### Records from a data source
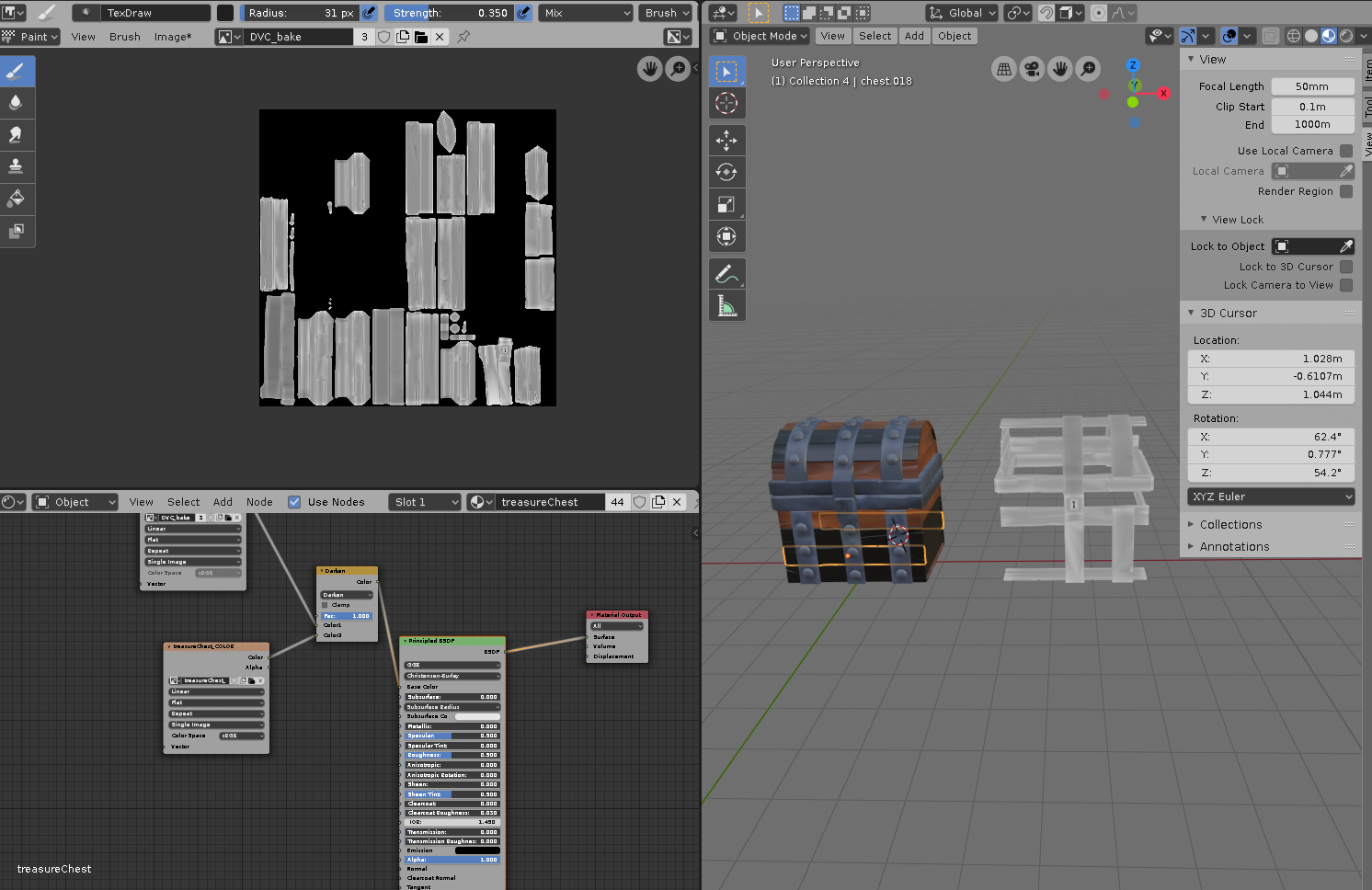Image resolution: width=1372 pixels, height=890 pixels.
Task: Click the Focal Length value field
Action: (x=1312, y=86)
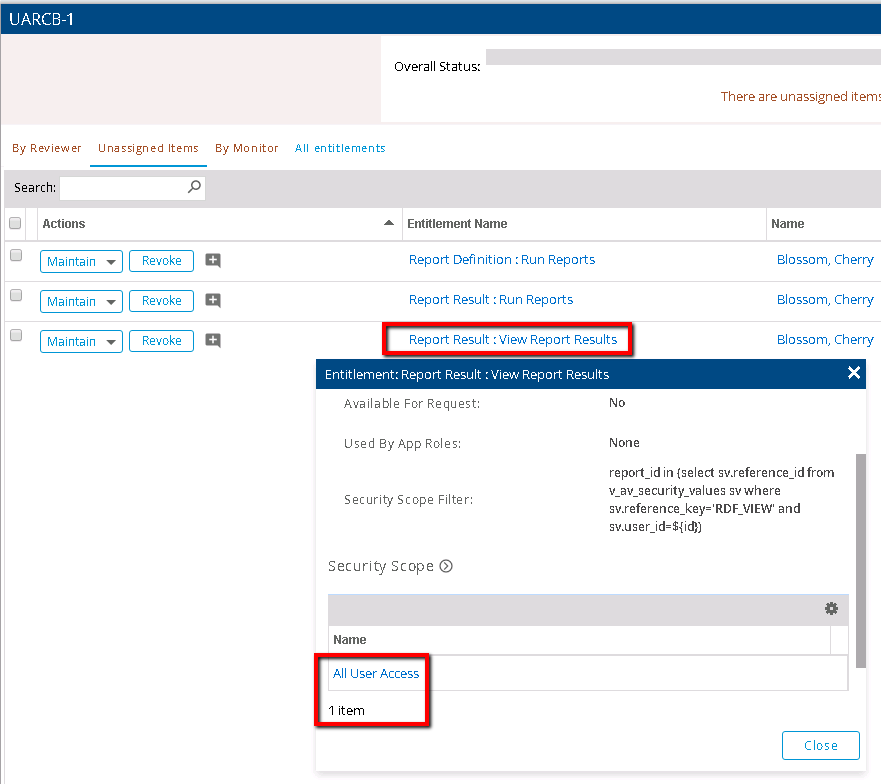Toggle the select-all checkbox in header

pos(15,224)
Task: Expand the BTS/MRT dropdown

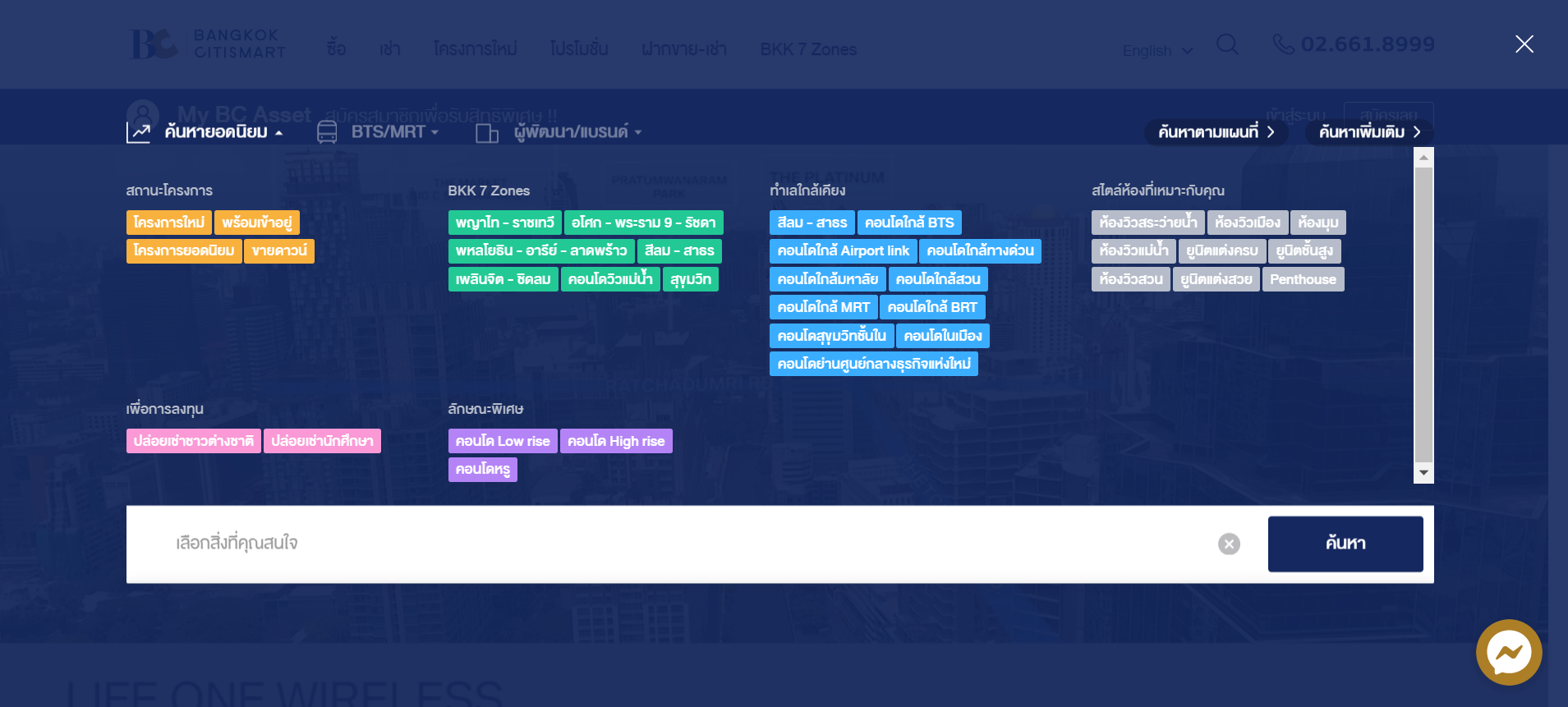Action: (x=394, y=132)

...

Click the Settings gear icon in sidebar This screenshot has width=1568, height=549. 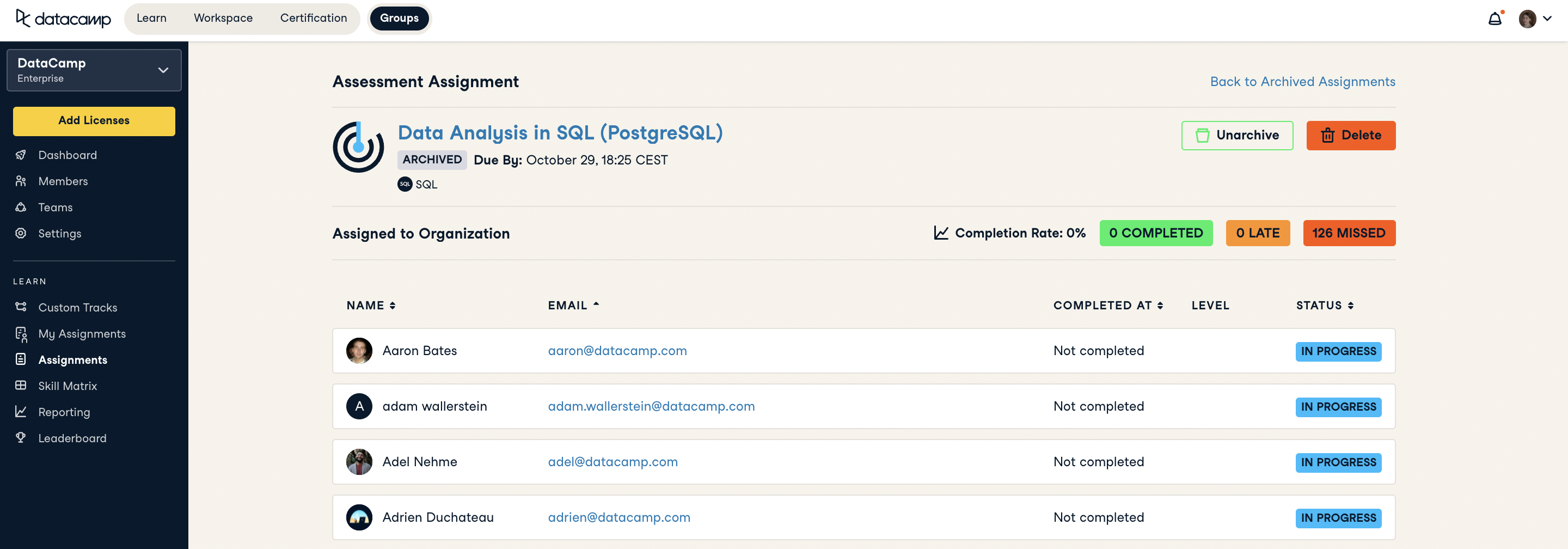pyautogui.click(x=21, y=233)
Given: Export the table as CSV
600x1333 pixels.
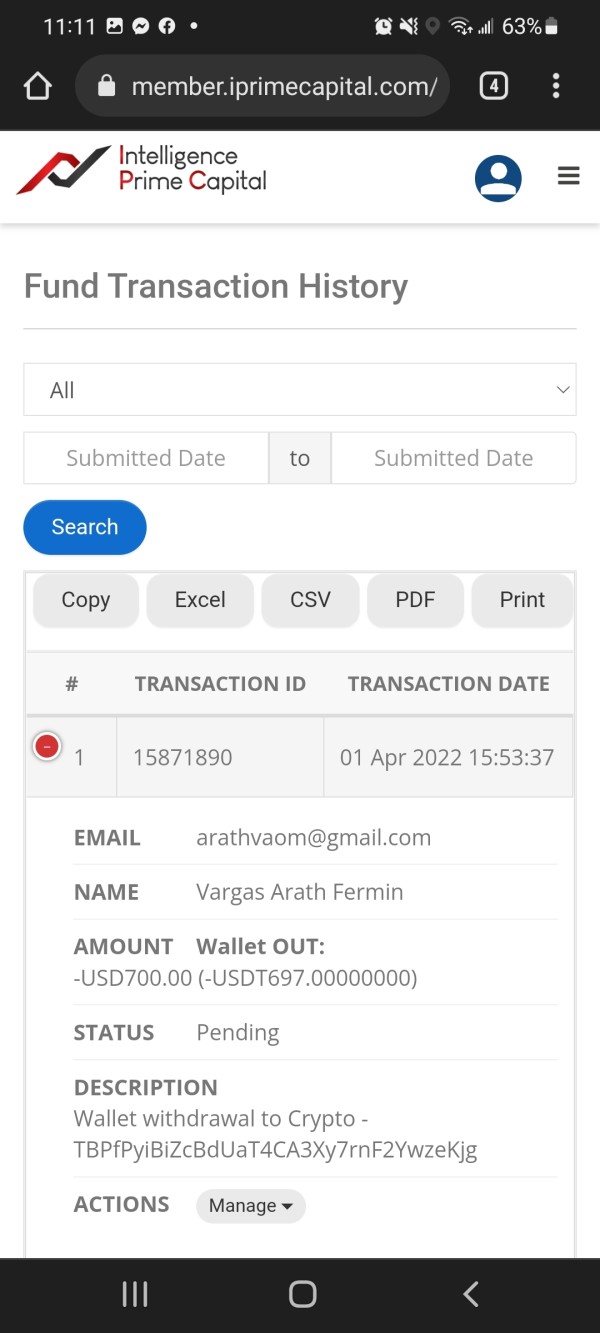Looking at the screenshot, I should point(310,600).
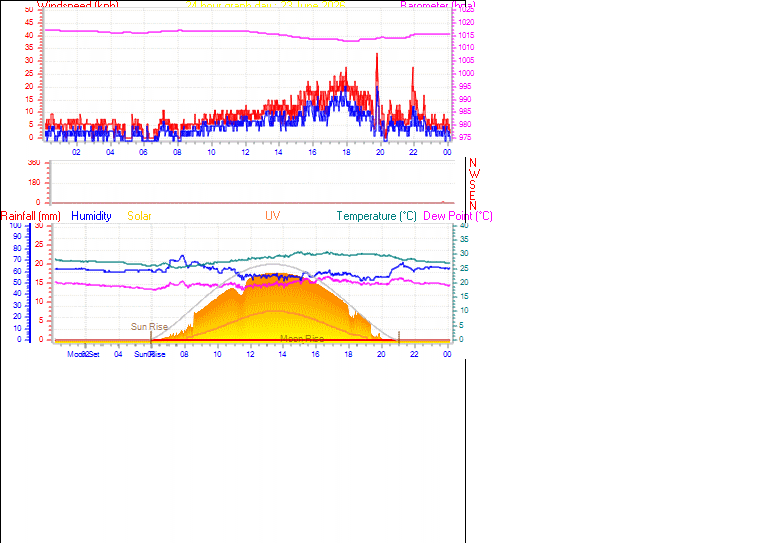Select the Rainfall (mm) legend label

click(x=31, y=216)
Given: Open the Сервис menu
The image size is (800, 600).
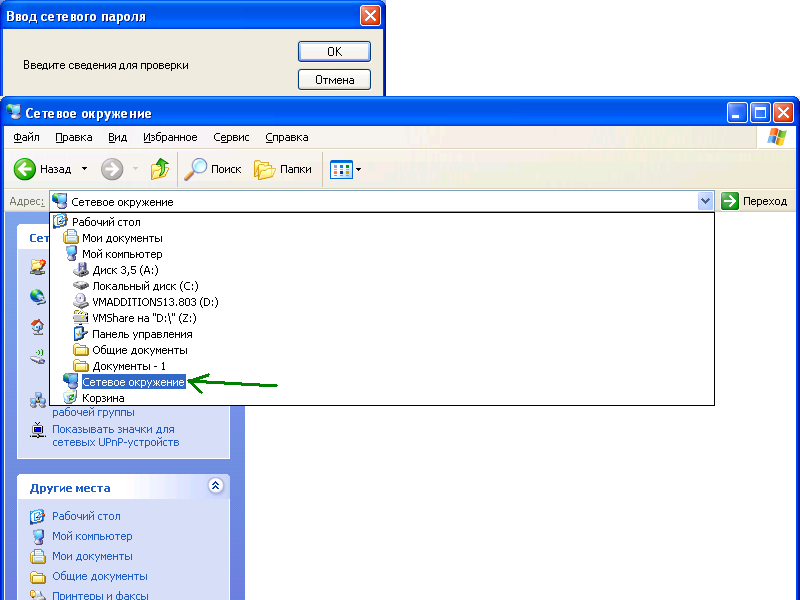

### Work to complete
The lines in the entries above that carry the word "Given" must be copied.

### Exercise response
Given: Export the table as CSV
Given: Open the Сервис menu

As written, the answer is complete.